◆ TO DO
Once the line holding "Task: Choose Page" is found in the listing below, write it out and each later line exactly, up to and including the one holding "Task: Expand the Westbay".

◆ EXCERPTED DATA
------

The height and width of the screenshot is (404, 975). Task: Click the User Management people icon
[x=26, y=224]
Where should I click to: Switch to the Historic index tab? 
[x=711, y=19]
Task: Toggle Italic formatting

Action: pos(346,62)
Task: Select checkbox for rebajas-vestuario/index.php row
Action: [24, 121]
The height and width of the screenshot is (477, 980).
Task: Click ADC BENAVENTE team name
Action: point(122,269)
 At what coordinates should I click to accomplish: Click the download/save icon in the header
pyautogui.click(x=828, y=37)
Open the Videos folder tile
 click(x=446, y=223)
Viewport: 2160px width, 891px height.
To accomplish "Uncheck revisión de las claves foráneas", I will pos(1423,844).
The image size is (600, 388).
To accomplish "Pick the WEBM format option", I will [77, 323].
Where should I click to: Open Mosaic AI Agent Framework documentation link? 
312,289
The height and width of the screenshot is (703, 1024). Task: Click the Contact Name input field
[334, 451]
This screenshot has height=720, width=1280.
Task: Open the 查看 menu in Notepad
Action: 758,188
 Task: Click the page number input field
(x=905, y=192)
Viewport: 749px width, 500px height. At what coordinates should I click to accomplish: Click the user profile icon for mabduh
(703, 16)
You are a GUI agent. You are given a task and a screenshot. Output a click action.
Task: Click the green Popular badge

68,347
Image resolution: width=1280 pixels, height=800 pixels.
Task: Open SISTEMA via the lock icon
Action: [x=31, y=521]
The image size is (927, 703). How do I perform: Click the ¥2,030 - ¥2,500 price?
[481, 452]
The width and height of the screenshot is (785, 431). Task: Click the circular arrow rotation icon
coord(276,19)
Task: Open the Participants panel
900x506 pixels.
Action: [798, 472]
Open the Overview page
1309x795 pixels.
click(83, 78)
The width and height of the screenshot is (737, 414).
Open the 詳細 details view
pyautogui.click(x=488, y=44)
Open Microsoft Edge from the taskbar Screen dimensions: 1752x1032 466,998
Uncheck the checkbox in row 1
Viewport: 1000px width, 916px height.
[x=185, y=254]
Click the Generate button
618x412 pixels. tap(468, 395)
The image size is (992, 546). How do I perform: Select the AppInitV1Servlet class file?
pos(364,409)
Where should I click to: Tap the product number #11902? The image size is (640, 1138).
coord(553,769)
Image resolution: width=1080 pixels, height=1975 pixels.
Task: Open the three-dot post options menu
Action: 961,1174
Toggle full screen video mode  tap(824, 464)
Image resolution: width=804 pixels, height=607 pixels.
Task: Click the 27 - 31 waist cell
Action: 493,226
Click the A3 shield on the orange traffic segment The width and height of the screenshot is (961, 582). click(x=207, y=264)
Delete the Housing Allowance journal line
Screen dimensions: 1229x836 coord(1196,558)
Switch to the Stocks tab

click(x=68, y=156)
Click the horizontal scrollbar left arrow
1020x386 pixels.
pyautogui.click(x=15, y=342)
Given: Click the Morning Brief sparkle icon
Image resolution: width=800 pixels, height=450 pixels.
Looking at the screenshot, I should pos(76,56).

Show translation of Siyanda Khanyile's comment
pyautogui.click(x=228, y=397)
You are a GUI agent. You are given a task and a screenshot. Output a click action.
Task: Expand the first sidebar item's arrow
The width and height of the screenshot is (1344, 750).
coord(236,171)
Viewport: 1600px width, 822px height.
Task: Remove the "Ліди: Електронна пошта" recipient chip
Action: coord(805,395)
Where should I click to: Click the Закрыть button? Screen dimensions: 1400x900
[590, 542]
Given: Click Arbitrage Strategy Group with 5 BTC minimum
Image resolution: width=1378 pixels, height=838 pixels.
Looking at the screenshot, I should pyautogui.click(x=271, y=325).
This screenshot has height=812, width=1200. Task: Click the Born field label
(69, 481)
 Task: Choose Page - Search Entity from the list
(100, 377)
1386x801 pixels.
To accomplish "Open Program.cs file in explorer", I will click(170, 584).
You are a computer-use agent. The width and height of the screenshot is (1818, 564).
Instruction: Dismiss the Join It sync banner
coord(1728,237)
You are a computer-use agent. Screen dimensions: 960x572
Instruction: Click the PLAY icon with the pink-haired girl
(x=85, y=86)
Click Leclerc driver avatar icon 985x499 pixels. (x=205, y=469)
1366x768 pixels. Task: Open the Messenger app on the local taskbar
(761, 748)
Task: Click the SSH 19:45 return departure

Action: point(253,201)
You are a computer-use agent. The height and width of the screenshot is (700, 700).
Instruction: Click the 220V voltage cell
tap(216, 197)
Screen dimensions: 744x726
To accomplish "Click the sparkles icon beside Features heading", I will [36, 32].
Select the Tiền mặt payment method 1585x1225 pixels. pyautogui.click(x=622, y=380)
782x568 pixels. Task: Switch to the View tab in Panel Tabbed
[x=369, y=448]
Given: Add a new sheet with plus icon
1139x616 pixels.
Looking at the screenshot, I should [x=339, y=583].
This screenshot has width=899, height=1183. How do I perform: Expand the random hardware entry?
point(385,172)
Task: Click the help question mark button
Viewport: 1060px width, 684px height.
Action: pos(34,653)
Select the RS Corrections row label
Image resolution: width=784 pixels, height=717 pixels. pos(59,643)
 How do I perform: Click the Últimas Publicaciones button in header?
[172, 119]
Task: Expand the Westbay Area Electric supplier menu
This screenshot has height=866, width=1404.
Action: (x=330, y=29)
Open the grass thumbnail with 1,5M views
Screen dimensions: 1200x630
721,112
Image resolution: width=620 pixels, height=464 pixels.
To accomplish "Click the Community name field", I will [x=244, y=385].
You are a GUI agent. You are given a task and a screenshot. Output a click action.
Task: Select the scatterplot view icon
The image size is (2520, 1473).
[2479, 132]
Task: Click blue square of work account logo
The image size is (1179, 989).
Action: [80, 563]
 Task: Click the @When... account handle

------

◆ RESULT OF THE TASK
 Task: Choose Page - Search Entity from the list
(100, 377)
1386x801 pixels.
To accomplish "Open Program.cs file in explorer", I will click(170, 584).
You are a computer-use agent. The width and height of the screenshot is (1818, 564).
Instruction: Dismiss the Join It sync banner
coord(1728,237)
You are a computer-use agent. Screen dimensions: 960x572
Instruction: Click the PLAY icon with the pink-haired girl
(x=85, y=86)
Click Leclerc driver avatar icon 985x499 pixels. (x=205, y=469)
1366x768 pixels. Task: Open the Messenger app on the local taskbar
(761, 748)
Task: Click the SSH 19:45 return departure

Action: point(253,201)
You are a computer-use agent. The height and width of the screenshot is (700, 700).
Instruction: Click the 220V voltage cell
tap(216, 197)
Screen dimensions: 744x726
To accomplish "Click the sparkles icon beside Features heading", I will [36, 32].
Select the Tiền mặt payment method 1585x1225 pixels. pyautogui.click(x=622, y=380)
782x568 pixels. Task: Switch to the View tab in Panel Tabbed
[x=369, y=448]
Given: Add a new sheet with plus icon
1139x616 pixels.
Looking at the screenshot, I should [x=339, y=583].
This screenshot has width=899, height=1183. How do I perform: Expand the random hardware entry?
point(385,172)
Task: Click the help question mark button
Viewport: 1060px width, 684px height.
Action: pos(34,653)
Select the RS Corrections row label
Image resolution: width=784 pixels, height=717 pixels. pos(59,643)
 How do I perform: Click the Últimas Publicaciones button in header?
[172, 119]
Task: Expand the Westbay Area Electric supplier menu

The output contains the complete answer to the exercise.